TechFlow rapporte que, le 26 mars, selon un article de CoinDesk, le projet de loi américain « Clarity Act » propose d’interdire le versement de rendements sur les soldes passifs des stablecoins. Cette nouvelle a suscité des inquiétudes sur les marchés, entraînant une chute d’environ 20 % du cours de l’action Circle (CRCL) mardi.
À ce sujet, l’équipe d’analystes de Citigroup, dirigée par Peter Christiansen, a publié un rapport indiquant que ces restrictions pourraient avoir un impact à court terme sur la liquidité de l’USDC, mais qu’elles n’affecteraient pas directement les revenus principaux de Circle, car celui-ci a déjà transféré la majeure partie des revenus générés par ses réserves à des partenaires de distribution tels que Coinbase, sans verser lui-même de rendements aux détenteurs de jetons. Citigroup maintient sa notation « risque élevé » pour l’action Circle et fixe son objectif de cours à 243 dollars américains.

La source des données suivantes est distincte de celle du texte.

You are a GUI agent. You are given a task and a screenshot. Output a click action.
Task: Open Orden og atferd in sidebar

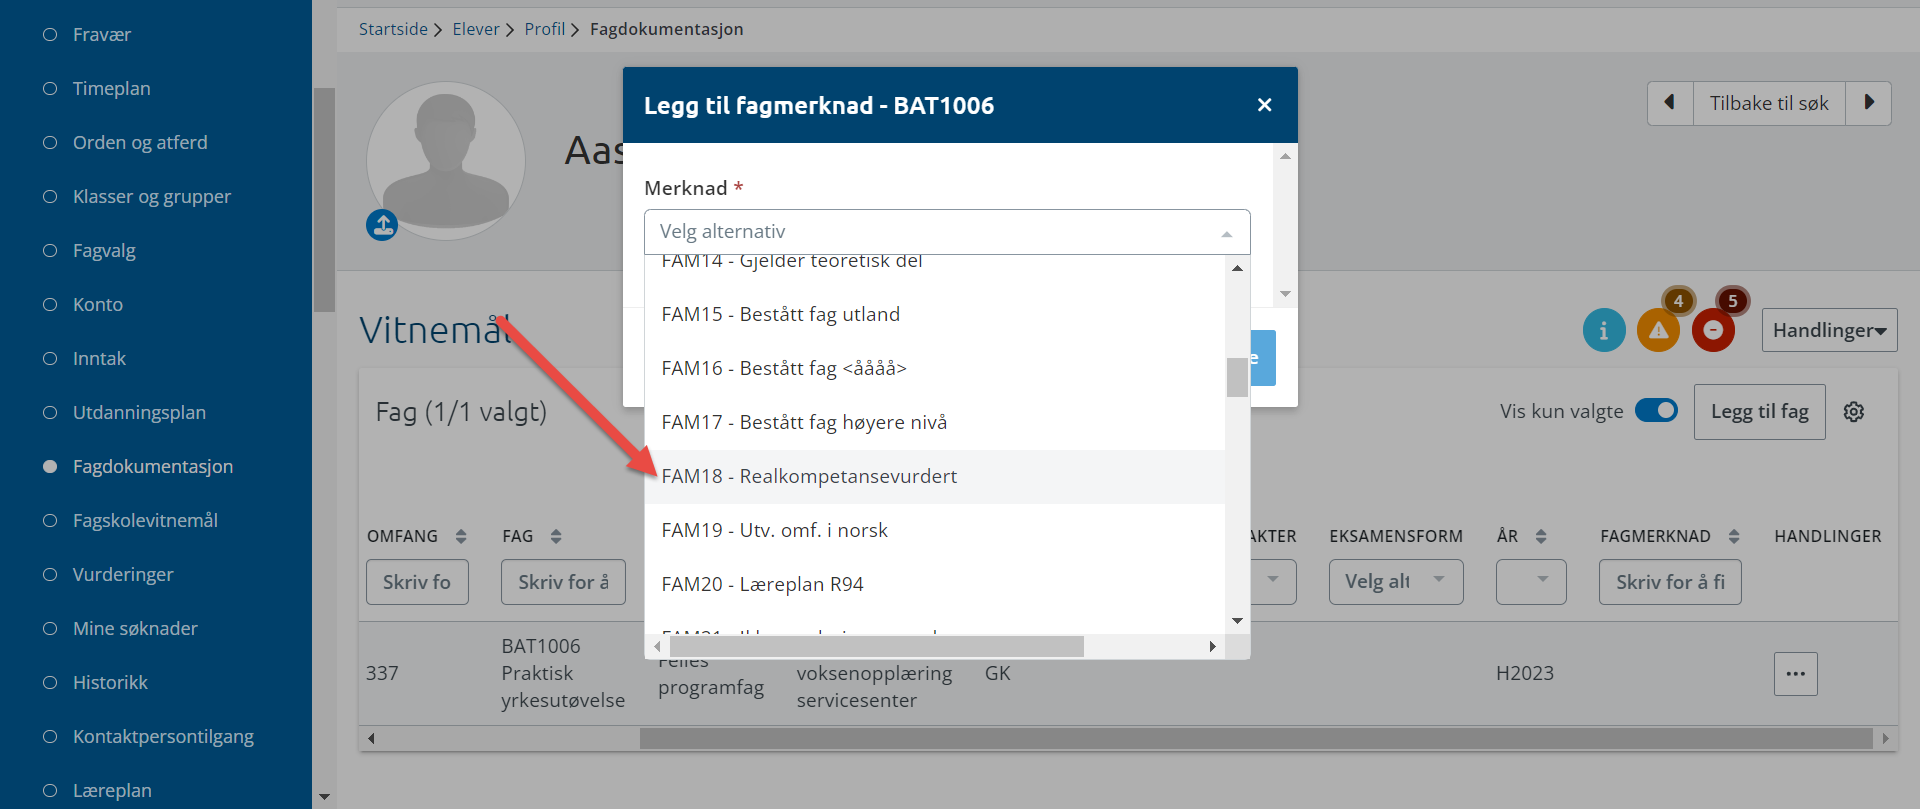[140, 142]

La banque d’investissement Bernstein estime quant à elle que cette vente massive résulte d’une mauvaise interprétation du texte par les marchés. L’équipe d’analystes dirigée par Gautam Chhugani souligne que les investisseurs ont confondu les notions de « bénéficiaire du rendement » et de « distributeur du rendement » : la loi vise en réalité le produit de rendement de l’USDC offert par Coinbase, dont le taux s’élève à environ 3,5 %, et non Circle lui-même. Les revenus tirés des réserves de Circle pour l’exercice fiscal 2025 s’élèvent à 2,64 milliards de dollars américains, et son modèle économique reste inchangé. Bernstein accorde à Circle une recommandation « surperformer » et fixe son objectif de cours à 190 dollars américains.